There are several TRK inhibitors currently in development, but no clinical results have till now been published in patients with TRK-driven brain tumours. Entrectinib is a selective tyrosine kinase inhibitor of the TRK kinases, C-Ros oncogene 1 and anaplastic lymphoma kinase. It has been shown to be active in a patient with a TRK-driven non-small cell lung cancer with cerebral metastases, suggesting the potential for this class of drugs to target primary intracranial tumours.13 In the recent report on larotrectinib efficacy in paediatric and adult clinical trials, 75% of patients with a TRK-driven tumour had an objective response to therapy.14 However, no patients were reported who had brain tumours harbouring TRK fusions, and the utility of this inhibitor for these HGG patients has, until now, been unknown. This report indicates that larotrectinib penetrates the BBB and may have potent activity in TRK-driven HGG.

It is unclear whether the activity seen in this case can be translated to adults with HGGs that harbour TRK fusions. TRK fusions in adult HGG are rare,6 however, given the paucity of effective treatment options for these patients, the results here suggest that biomarker-driven trials of TRK inhibitors are warranted in adult HGG patients.

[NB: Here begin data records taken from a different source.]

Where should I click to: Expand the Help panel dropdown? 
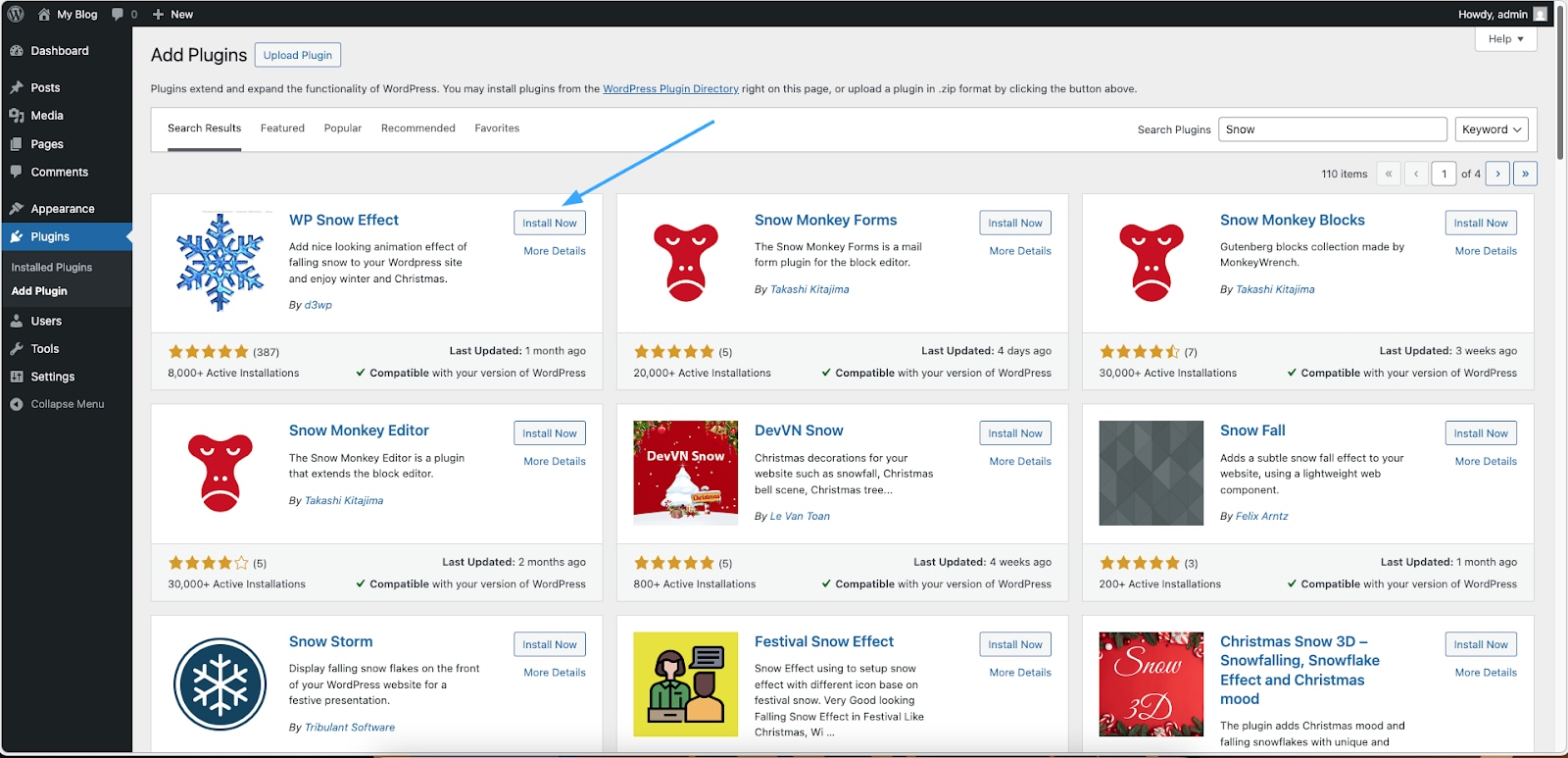point(1505,39)
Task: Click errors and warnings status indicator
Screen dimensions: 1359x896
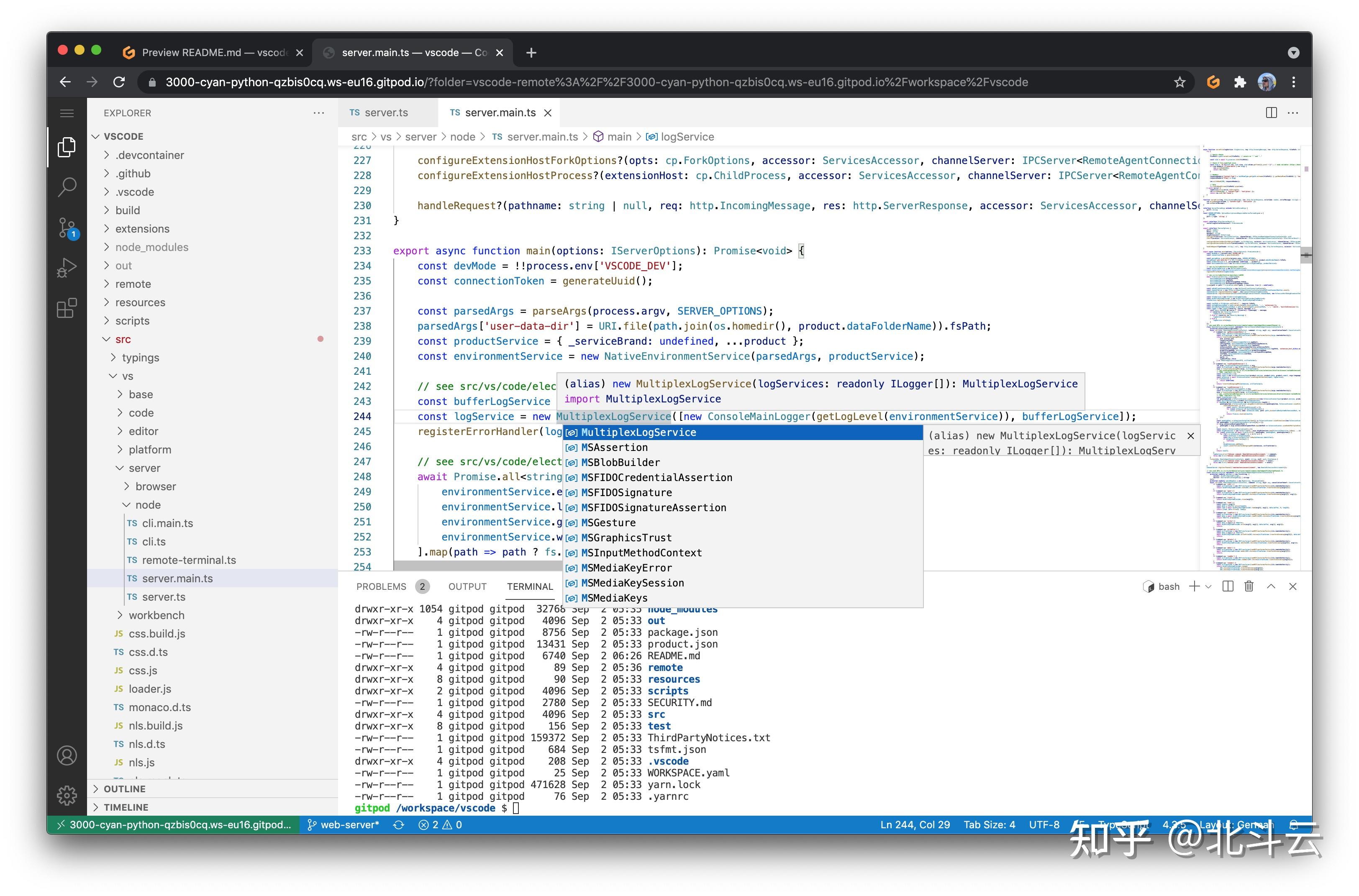Action: (x=440, y=824)
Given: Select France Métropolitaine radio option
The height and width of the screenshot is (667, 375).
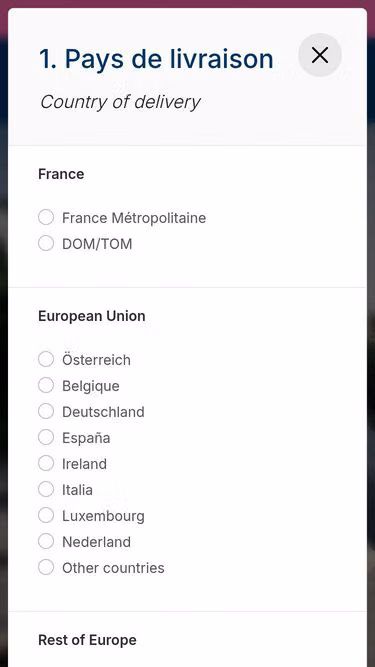Looking at the screenshot, I should 46,217.
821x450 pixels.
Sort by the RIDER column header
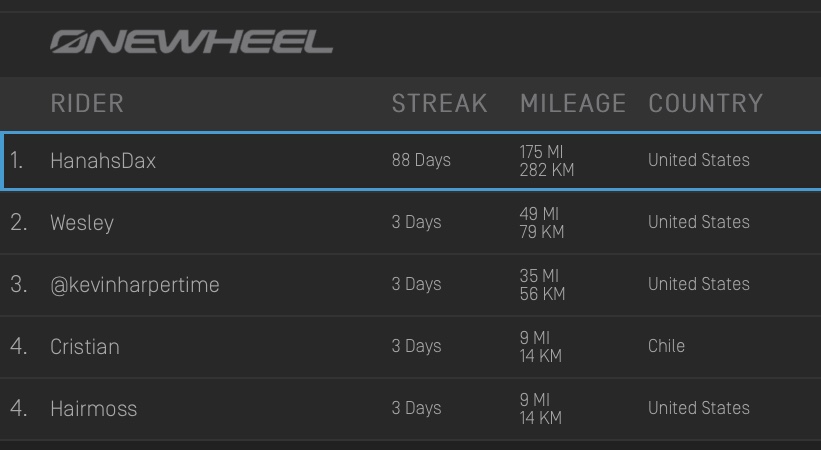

How can TRK inhibitors be incorporated into the treatment of TRK fusion-driven HGG? Most important will be the detection of fusions by immunohistochemistry, FISH or sequenced-based tumour profiling (targeted sequencing, or whole genome and transcriptome sequencing). The latter techniques provide an unbiased approach, and may identify fusions in atypical tumour types, or novel rearrangements which may not be detected with standard tests. Notably, the pan-TRK antibody used here failed to recognise the ETV6–TRK3 fusion in this case, similar to a recent analysis.15 Further assessment of larotrectinib in clinical trials of HGG patients is needed to determine whether genomic profiling should be considered early in patient work-up. More evidence is also required to integrate TRK inhibitors into standard treatment, especially as some infants have durable responses to first-line chemotherapy. TRK inhibitors could be trialled in infants with relapsed or progressive disease, and as a strategy to avoid the damaging effects of high-dose radiation therapy, or combined with chemotherapy at diagnosis. The potential for integration of this molecularly driven, targeted therapy into the treatment for patients with HGG warrants further testing in clinical trials.